/whispered-vocab

Using Whisper by OpenAI to convert an audio CD of French vocabulary into Anki flashcards.

Primary LanguagePython

Whispered-Vocab

Using Whisper by OpenAI to convert an audio CD of French vocabulary into Anki flashcards. (This was a weekend project to solve a practical problem.) With the new availability of OpenAI's GPT API, it is now possible to clean up the output from Whisper to such a point that the flashcards are very usable.

Motivation

Mastering French Vocabulary is an excellent curated list of French vocabulary. This sets itself apart from most vocabulary lists publicly available on Anki because words are nicely grouped according to themes instead of being ordered by frequency (as is common).1

Since it is a paper book, this list is not digitised. This prevents me from automatically loading this vocabulary list into spaced repetition software, which I typically use to learn new vocabulary. Manually transcribing the text into Anki is one option, but this would be time consuming for 13,000 words. Fortunately, the audio CD that accompanies this book gives a foot in the door for automatically digitising this list, thanks to to the new capabilities of AI transcription models such as Whisper. Using this, along with the genanki Python package, we can automate the whole pipeline of converting a spoken list of vocabulary to Anki flashcards, including pronunciations! (Note, with the new version of this script, using the original audio is not yet possible.)

Usage

Documentation for all the scripts is available with the -h flag. e.g.:

python produce_anki_deck.py -h

Converting .mp3 Files to CSV of English / French Phrase Pairs

python produce_vocab_lists.py create_vocab_lists --audio_path french_audio --output_path vocab_lists --language fr --api_key_path api_key.txt

Converting .csv of English / French Phrase Pairs into an Anki Flashcard Package

python produce_anki_deck.py create_anki_decks --vocab_path vocab_lists/vocab --output_path vocab_lists/packages --chapter_path data/chapters.csv --audio_dir french_audio

Practical Aspects

Whisper works on audio from many languages, and can both transcribe and translate speech (into English). The model comes in different flavours with different memory footprints. The flagship large model has the best performance, but requires ~10GiB of VRAM.

The files from this audio CD are logically named as "xy.z Section Title.mp3", which saves me from having to manually name each section:

01.1 Personal Data.mp3
01.2 Nationality, Language, Country.mp3
02.1 Body Parts, Organs.mp3
...

I also use this naming to structure my Anki decks.

Future

This repository allowed me to digitise the contents of this particular book, and might contain some useful code for others in a similar situation. It may also be a way around sharing curated flashcard lists of vocabulary without running into copyright issues (provided one can legally access the audio CD) because this currently prevents me from sharing the final flashcard list. My ultimate aim would be to package this up to be user-friendly and flexible enough to convert any vocabulary CD into Anki flashcards.

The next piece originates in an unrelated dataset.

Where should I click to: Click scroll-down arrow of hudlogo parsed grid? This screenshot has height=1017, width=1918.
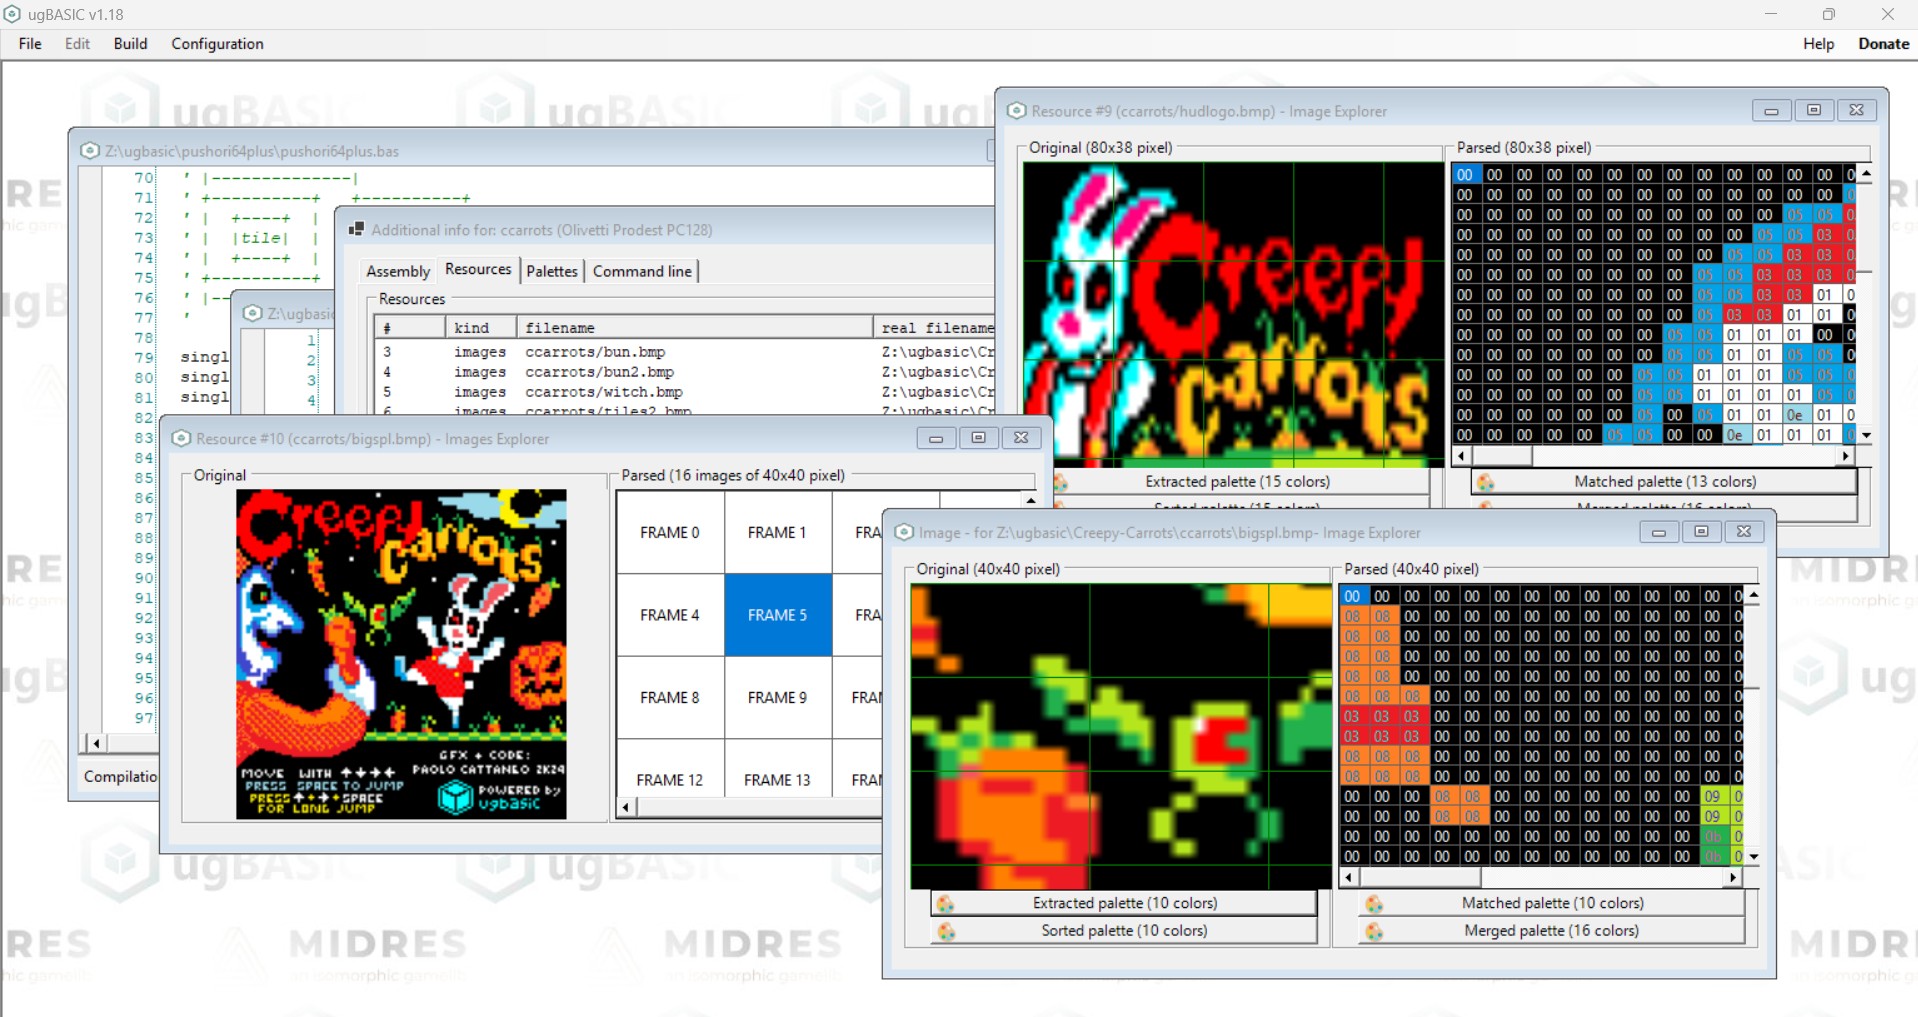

Given that this is such a good template of themed vocabulary, I may also use the root list of English words as a template for flashcards in other languages, which could be automated by scraping translations online and using text-to-speech.

Footnotes

1: The motivation provided in the book for this is that words learnt at the same time as other related words form stronger connections. This further allows the learner to choose word groups according to their own interests. Also, common words naturally assert themselves by appearing more frequently in text and speech, so there is no need to further impose this statistical artefact in the way we pick up new vocabulary. I am not sure if there are studies to back this up, but it suits my preferred learning style, at least. Frequency-ordered vocabulary lists at least have the advantage of being easily produced en masse, requiring no curation.